— Work request —
Keep the wording of every entry intact in your copy, and omit the pictures.
• • • • • • •
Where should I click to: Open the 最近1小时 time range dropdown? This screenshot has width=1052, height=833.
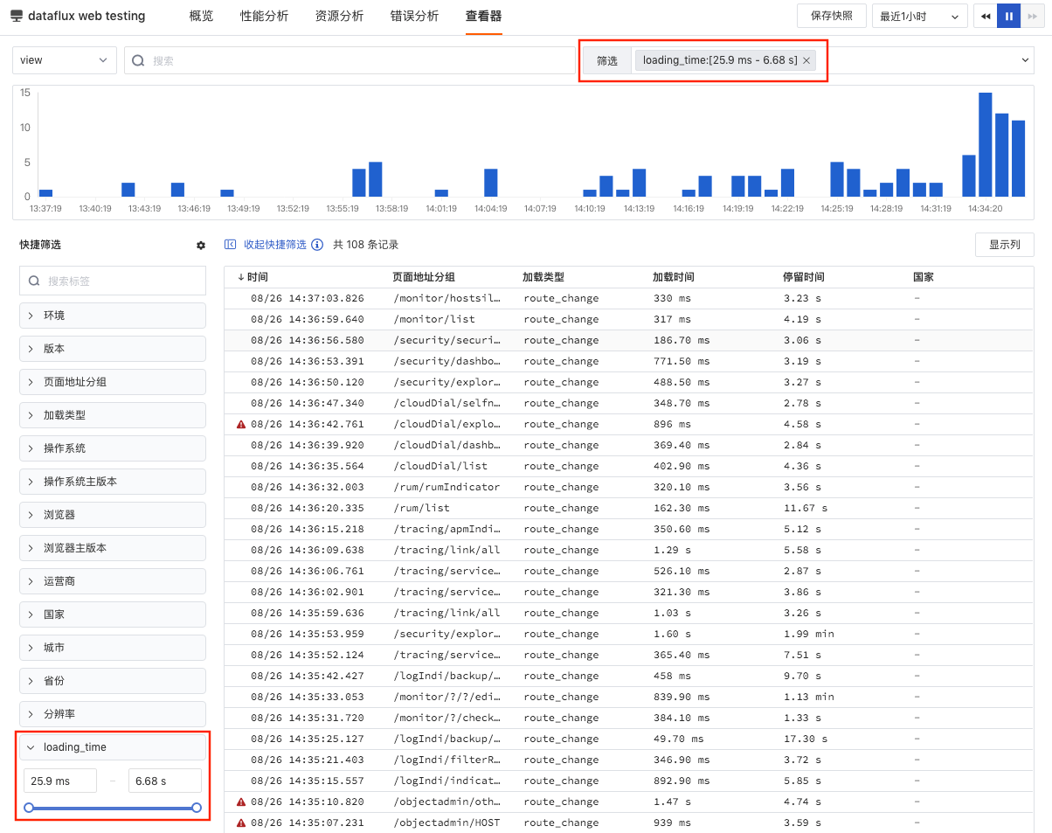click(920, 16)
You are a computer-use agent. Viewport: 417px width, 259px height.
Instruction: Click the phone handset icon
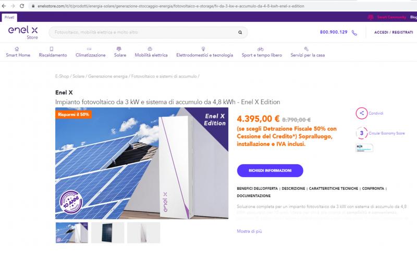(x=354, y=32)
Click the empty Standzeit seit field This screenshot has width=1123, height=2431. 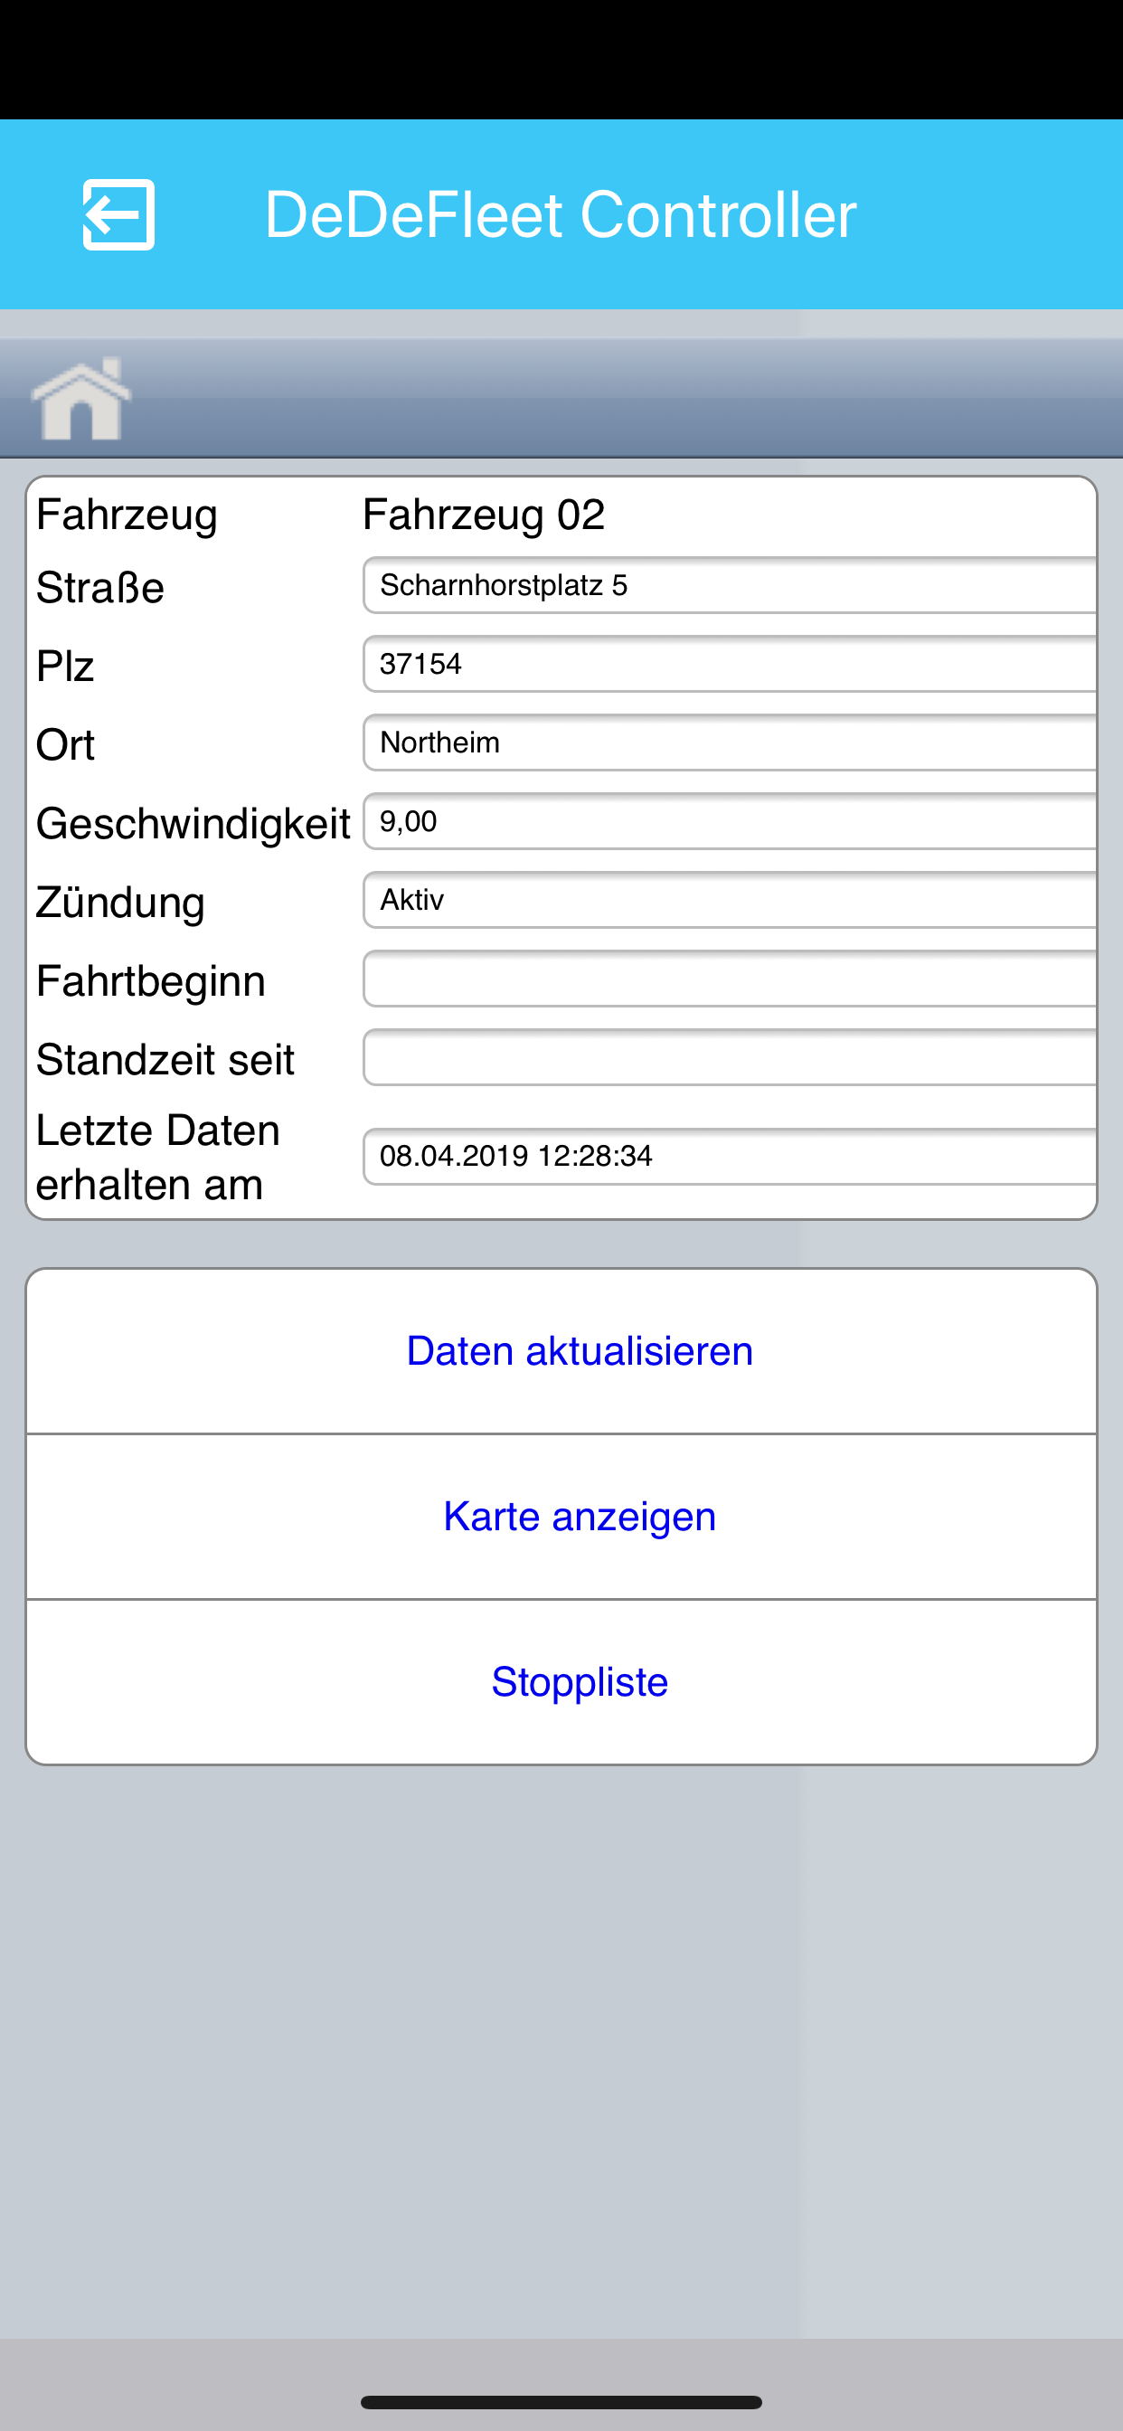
• • • • • • •
— Answer to this task —
Where should I click to: Open the 最近1小时 time range dropdown? This screenshot has width=1052, height=833.
click(920, 16)
You are a computer-use agent. Viewport: 417px width, 259px height.
Instruction: Click the phone handset icon
(x=354, y=32)
Click the empty Standzeit seit field This screenshot has width=1123, height=2431. 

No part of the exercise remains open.